What is the recommended salary for the Syracuse football coach?
- Based on Model 5, recommended salary for the Syracuse football coach would be $3.495M.
What would his salary be if we were still in the Big East?
- I would not be able to determine the salary of Big East with this model because they were not considered in the dataset. I would need to incorporate schools from the Big East in the dataset and re-run the model to recommend a salary.
What if we went to the Big Ten?
- Using the average Win_Pct for Big Ten in the model, the recommended salary would be $4.441M if they went to the Big Ten.
What schools did we drop from our data, and why?

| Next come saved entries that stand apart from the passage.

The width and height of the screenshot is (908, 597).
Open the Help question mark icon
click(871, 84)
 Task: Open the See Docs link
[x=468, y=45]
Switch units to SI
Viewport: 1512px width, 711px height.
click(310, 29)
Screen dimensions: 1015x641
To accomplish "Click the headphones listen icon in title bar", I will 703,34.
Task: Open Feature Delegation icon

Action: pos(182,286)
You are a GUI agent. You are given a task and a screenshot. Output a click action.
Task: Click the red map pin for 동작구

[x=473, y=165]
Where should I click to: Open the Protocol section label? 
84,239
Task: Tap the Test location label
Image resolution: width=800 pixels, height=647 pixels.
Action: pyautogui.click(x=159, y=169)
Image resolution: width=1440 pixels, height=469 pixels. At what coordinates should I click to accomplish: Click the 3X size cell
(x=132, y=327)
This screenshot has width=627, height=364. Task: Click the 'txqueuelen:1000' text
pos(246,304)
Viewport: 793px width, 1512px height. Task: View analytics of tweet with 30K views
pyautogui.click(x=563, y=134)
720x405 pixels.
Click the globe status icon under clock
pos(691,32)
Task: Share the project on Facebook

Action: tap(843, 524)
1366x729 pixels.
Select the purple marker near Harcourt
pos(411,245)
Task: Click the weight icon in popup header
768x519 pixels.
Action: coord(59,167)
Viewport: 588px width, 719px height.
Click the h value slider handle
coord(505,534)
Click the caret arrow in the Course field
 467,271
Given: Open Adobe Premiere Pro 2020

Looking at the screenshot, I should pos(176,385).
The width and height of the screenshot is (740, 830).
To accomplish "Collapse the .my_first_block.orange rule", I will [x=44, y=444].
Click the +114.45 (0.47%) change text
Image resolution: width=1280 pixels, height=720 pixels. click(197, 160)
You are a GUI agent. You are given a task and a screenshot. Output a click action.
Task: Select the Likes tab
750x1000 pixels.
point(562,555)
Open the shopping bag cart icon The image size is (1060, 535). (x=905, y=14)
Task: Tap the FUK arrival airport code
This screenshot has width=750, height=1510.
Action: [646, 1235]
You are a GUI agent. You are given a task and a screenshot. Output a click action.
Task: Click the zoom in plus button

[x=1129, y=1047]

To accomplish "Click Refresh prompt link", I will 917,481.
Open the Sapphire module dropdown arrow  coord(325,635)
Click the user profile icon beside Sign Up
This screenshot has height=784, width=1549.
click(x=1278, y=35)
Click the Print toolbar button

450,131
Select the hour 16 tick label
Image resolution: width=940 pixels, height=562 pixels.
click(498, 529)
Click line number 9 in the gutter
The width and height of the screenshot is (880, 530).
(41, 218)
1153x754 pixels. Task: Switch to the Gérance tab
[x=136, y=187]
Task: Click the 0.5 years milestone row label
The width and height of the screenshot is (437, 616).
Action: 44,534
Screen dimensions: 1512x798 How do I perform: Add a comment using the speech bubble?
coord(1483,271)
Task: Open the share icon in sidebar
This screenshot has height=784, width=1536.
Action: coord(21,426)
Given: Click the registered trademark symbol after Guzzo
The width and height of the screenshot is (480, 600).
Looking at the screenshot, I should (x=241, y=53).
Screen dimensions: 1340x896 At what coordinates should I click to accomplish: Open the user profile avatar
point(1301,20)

- Below lists the school I dropped and the reasons why, which was mostly due to no data available from stadium, graduation, and total pay.
What effect does graduation rate have on the projected salary?
- In Model 5, I didn’t include either of the graduation rates because their p-values were greater than my threshold of 0.10 as seen in Model 6 and Model 7. Regardless, in both of the models, the GSR and FGR graduation rates had a small impact to projected salary compared to the other variables based on their coefficients. GSR in Model 6 had coefficient of 0.0068, and FGR in Model 7 had a coefficient of 0.0145. This means the max GSR could have on salary is $6800 assuming GSR is 100%, and the max FGR could have on salary is $14500 assuming FGR is 100%, which are considered a small impact considering the magnitude of the salaries.
How good is our model?
- Model 5 has an Adjusted R square of 0.734, which is good because our model can account for about 73.4% of the variation in our dataset. In addition, Win_Pct has a low p-value and therefore significant.
What is the single biggest impact on salary size?
- Conference was the single biggest impact on salary size. I ran the model with only Conference (Model 6), and it had an Adjusted R square of 0.616, which accounts for most of the R-Square we had in Model 5 the final model with Win_Pct added.